THE TASK: Please state how many lines in the records below contain the word "width", giving only the number.

DATA IN THIS EXERCISE:
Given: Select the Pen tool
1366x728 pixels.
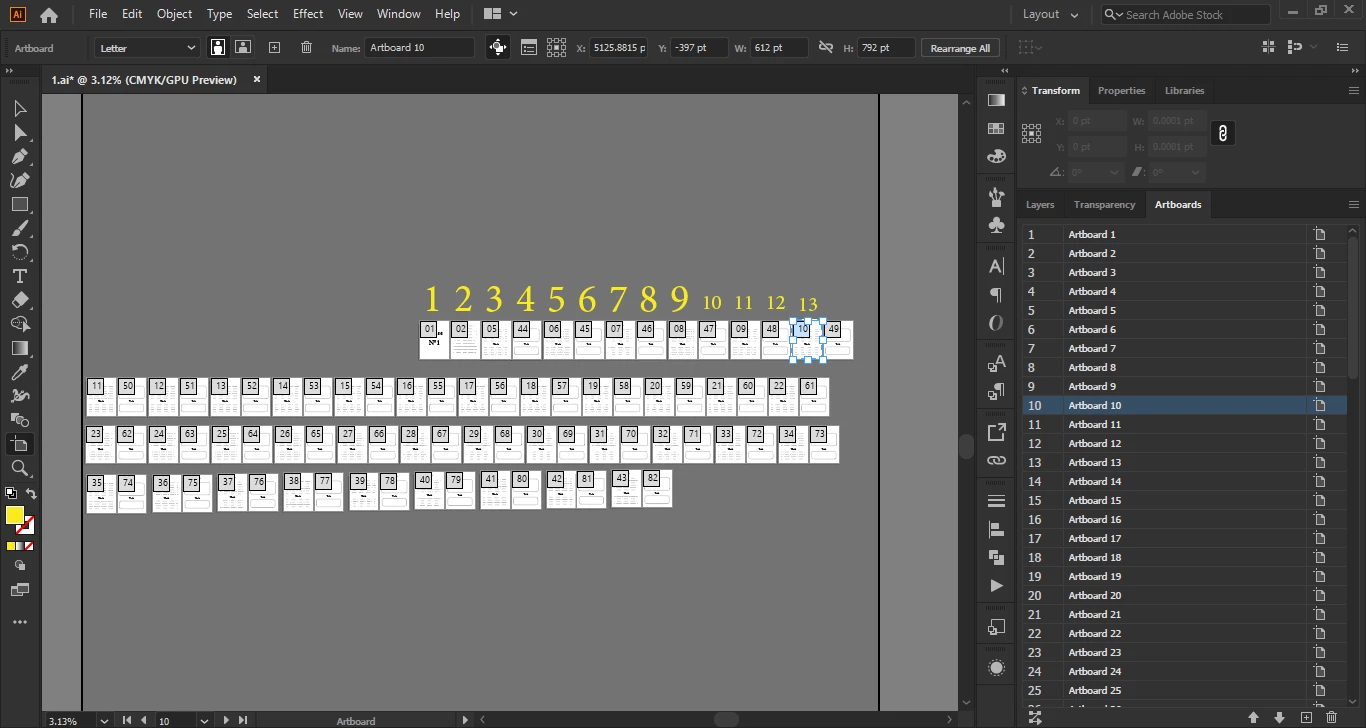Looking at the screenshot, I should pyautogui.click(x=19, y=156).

---

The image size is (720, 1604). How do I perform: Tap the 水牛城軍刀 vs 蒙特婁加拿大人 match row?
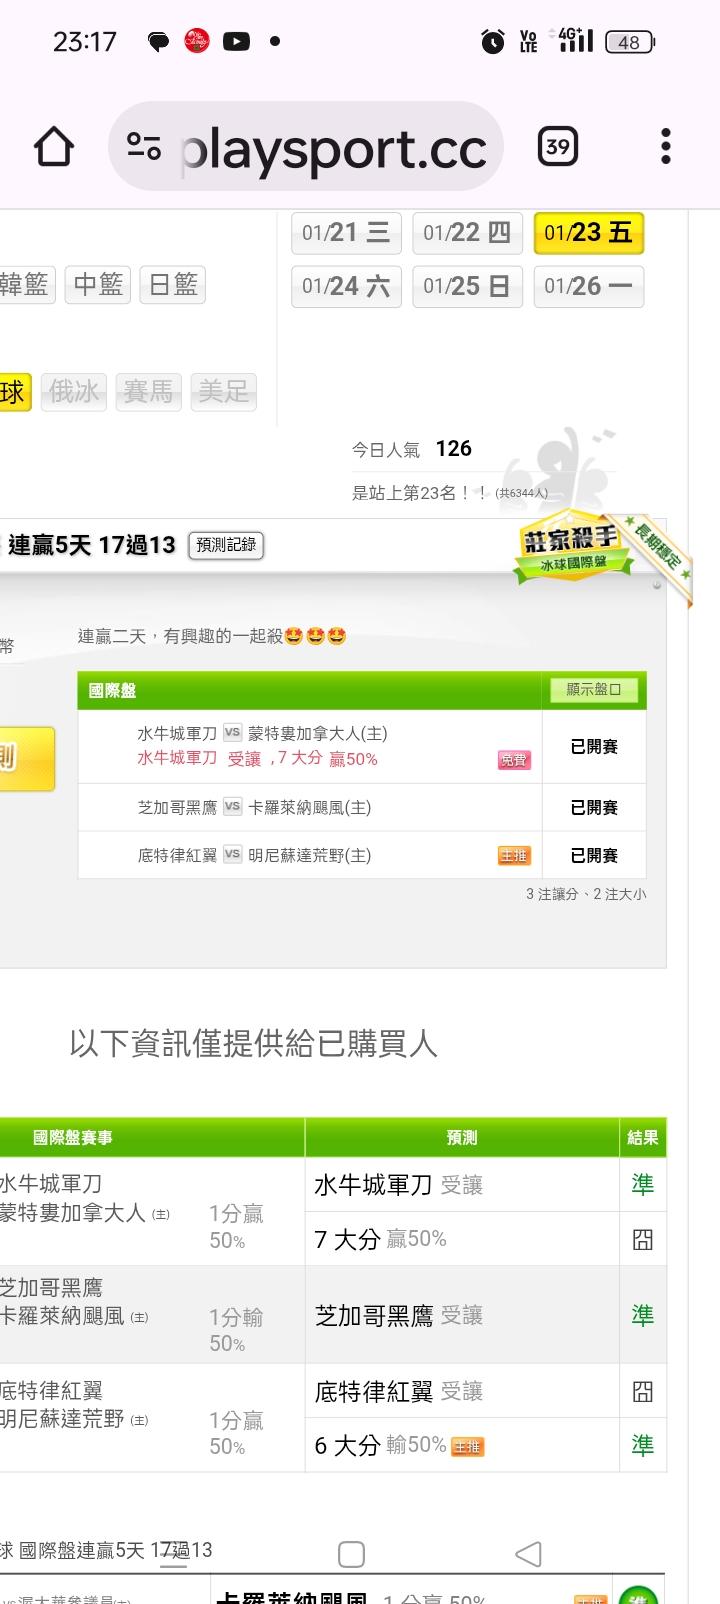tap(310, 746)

...

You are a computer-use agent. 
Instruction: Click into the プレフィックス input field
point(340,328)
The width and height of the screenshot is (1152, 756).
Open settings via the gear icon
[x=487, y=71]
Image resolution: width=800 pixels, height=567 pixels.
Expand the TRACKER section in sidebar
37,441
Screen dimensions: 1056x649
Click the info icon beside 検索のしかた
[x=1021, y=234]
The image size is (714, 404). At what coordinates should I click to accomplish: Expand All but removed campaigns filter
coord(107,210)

ANSWER BOX: 2